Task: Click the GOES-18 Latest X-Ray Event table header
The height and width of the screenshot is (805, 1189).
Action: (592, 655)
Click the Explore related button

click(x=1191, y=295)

========================================

■ **Assignment**: Your answer must be the full listing, copied exactly.

■ **Reply to the task**:
Task: Click the GOES-18 Latest X-Ray Event table header
The height and width of the screenshot is (805, 1189).
Action: (592, 655)
Click the Explore related button

click(x=1191, y=295)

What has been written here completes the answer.